_TASK OBJECTIVE:_ Retype each of the entries below word for word, leaving out the pictures.
____
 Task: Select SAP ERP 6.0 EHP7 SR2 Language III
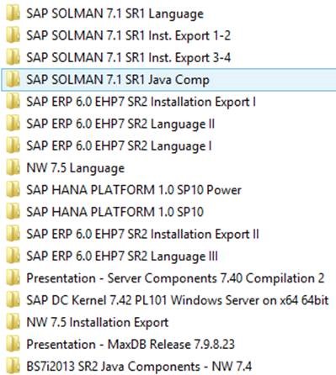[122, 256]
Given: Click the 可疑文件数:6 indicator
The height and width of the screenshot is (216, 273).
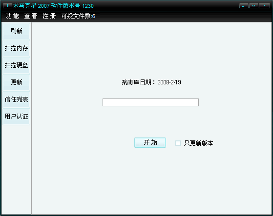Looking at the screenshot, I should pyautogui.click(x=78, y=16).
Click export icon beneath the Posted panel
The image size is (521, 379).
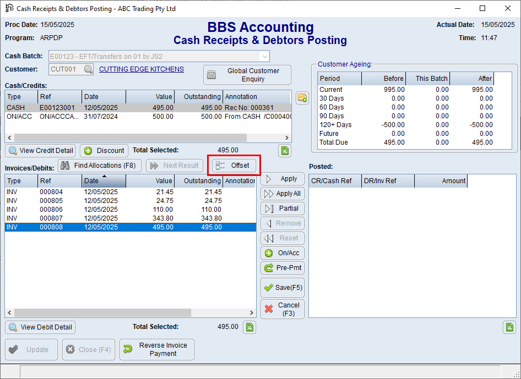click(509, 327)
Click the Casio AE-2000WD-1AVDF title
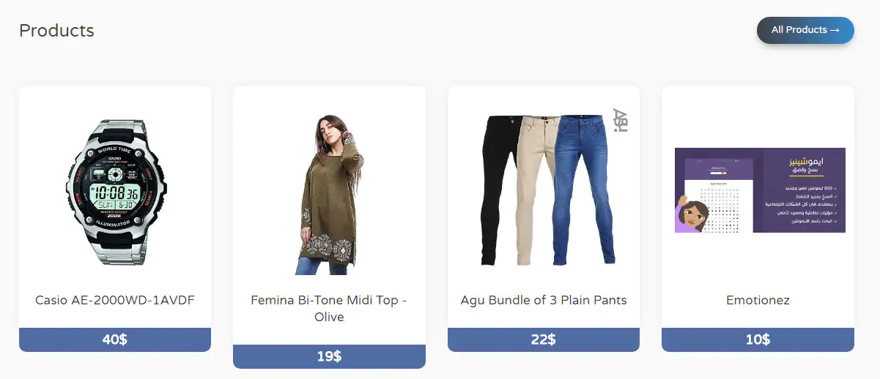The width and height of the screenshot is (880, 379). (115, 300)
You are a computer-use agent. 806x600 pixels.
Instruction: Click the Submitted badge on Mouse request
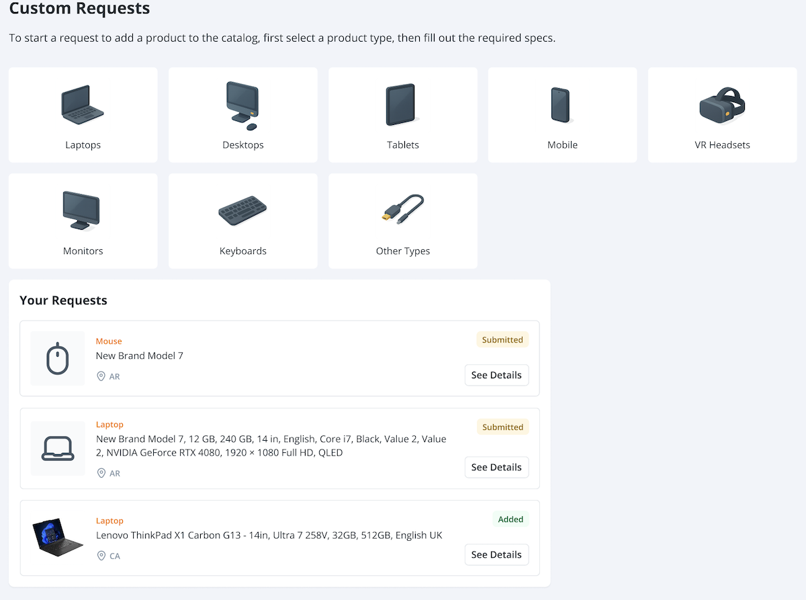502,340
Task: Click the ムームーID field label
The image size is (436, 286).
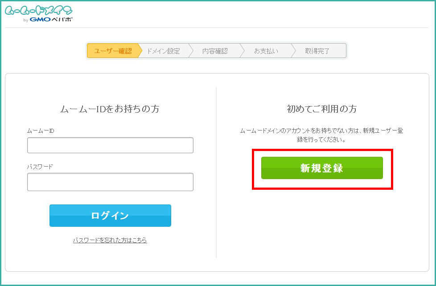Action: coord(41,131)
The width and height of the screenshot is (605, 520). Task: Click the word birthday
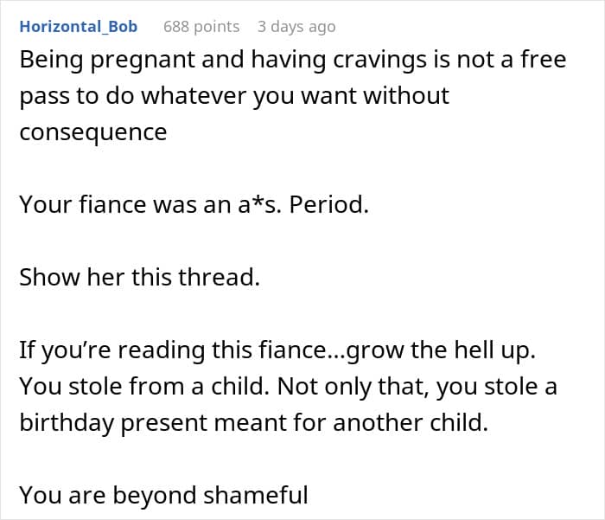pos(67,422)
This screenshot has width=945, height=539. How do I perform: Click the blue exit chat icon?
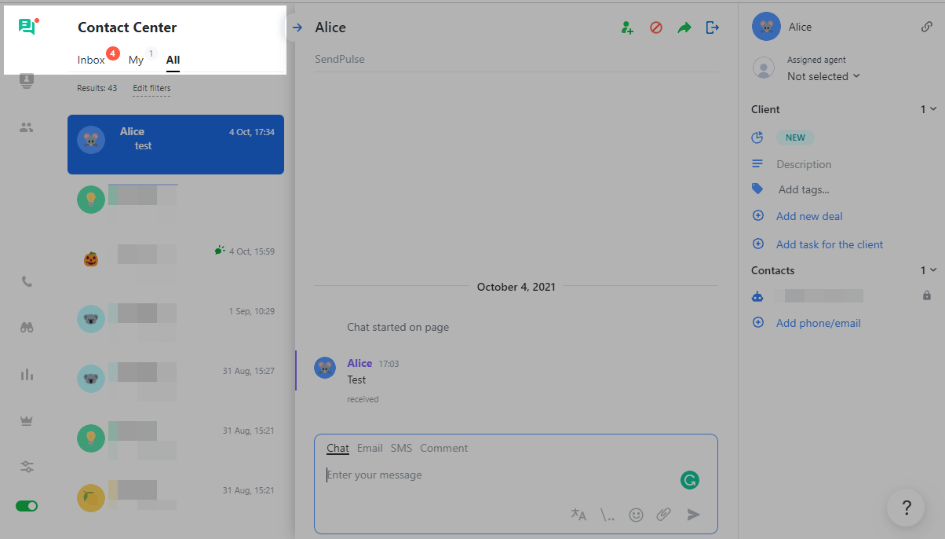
____
_FINISHED EXERCISE:_
 Task: Select SAP ERP 6.0 EHP7 SR2 Language III
[122, 256]
Given: Click the 可疑文件数:6 indicator
The height and width of the screenshot is (216, 273).
Looking at the screenshot, I should pyautogui.click(x=78, y=16).
Click export icon beneath the Posted panel
The image size is (521, 379).
click(509, 327)
Click the Casio AE-2000WD-1AVDF title
The width and height of the screenshot is (880, 379). (115, 300)
You are a computer-use agent. 806x600 pixels.
Instruction: Click the Submitted badge on Mouse request
502,340
Task: Click the ムームーID field label
The image size is (436, 286).
Action: coord(41,131)
The width and height of the screenshot is (605, 520). Task: Click the word birthday
pos(67,422)
This screenshot has width=945, height=539. How do I perform: Click the blue exit chat icon?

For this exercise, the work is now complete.